### Available records

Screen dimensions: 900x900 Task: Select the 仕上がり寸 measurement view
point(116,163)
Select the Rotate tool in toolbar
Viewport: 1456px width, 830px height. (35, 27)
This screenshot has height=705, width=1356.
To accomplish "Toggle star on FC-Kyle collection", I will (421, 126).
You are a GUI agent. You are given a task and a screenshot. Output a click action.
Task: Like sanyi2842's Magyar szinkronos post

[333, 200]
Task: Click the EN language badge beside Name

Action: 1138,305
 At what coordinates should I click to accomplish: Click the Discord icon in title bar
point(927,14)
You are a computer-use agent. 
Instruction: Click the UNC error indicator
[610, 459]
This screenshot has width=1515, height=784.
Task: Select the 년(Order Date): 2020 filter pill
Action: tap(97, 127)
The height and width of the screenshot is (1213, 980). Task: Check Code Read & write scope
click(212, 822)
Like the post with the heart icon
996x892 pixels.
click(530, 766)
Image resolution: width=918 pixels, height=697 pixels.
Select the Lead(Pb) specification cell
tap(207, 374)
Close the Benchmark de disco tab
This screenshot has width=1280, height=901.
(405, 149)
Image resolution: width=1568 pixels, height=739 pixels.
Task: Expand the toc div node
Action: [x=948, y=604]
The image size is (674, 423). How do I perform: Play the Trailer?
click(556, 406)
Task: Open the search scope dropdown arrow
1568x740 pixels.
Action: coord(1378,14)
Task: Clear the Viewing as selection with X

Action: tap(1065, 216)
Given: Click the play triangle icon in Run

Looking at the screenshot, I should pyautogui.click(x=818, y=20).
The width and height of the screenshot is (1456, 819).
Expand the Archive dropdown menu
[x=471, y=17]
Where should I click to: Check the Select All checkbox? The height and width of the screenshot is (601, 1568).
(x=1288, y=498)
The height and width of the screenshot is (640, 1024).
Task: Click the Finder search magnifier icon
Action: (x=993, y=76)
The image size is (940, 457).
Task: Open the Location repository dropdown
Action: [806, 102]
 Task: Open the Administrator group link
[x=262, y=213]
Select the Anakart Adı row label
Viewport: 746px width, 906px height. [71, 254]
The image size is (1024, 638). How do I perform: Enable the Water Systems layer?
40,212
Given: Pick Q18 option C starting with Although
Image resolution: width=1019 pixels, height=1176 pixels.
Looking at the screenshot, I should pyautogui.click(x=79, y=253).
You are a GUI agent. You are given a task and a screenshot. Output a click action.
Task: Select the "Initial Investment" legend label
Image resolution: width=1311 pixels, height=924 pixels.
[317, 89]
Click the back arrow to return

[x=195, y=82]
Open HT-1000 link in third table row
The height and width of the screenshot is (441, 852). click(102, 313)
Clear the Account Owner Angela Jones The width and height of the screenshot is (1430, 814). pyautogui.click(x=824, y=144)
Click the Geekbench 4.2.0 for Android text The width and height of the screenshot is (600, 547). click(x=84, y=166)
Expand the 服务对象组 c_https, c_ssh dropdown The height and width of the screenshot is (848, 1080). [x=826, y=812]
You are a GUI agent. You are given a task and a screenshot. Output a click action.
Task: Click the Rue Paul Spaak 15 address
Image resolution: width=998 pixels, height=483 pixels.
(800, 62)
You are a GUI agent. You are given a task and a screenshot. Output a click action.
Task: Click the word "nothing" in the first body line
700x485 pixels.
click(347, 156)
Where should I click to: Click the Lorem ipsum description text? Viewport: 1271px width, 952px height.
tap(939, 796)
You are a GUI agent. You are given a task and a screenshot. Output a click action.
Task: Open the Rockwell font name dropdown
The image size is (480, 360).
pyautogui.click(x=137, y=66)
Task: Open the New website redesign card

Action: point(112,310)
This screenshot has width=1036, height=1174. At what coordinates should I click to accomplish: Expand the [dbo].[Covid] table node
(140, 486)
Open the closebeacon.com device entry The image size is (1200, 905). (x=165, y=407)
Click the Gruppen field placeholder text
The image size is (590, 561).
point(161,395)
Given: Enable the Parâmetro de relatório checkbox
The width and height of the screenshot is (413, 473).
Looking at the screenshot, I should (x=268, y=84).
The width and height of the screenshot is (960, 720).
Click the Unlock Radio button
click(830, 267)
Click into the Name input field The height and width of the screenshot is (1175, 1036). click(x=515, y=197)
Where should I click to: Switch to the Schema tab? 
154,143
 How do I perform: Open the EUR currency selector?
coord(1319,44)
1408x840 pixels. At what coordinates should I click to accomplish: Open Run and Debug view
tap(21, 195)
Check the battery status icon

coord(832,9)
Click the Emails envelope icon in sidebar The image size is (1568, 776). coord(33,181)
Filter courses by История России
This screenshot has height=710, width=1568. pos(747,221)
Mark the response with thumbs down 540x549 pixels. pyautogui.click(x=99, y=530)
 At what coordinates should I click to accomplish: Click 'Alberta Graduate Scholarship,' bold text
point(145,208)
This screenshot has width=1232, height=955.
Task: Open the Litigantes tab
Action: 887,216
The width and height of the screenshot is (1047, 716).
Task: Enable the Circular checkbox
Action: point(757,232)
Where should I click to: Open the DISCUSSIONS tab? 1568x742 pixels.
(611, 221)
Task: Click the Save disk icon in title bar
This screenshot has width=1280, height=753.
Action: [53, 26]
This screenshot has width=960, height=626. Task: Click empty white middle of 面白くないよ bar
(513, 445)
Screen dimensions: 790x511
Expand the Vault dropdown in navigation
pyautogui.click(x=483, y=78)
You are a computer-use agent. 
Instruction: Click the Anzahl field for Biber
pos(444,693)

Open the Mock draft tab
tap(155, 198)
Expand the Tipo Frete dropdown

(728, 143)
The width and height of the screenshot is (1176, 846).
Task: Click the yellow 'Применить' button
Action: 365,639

######

§ Task brief
Retype, in the same exact form, the lines of the material above from the line holding "Click the Geekbench" through the line holding "Task: Click the word".

§ Written solution
Click the Geekbench 4.2.0 for Android text The width and height of the screenshot is (600, 547). click(x=84, y=166)
Expand the 服务对象组 c_https, c_ssh dropdown The height and width of the screenshot is (848, 1080). [x=826, y=812]
You are a GUI agent. You are given a task and a screenshot. Output a click action.
Task: Click the Rue Paul Spaak 15 address
Image resolution: width=998 pixels, height=483 pixels.
(800, 62)
You are a GUI agent. You are given a task and a screenshot. Output a click action.
Task: Click the word "nothing" in the first body line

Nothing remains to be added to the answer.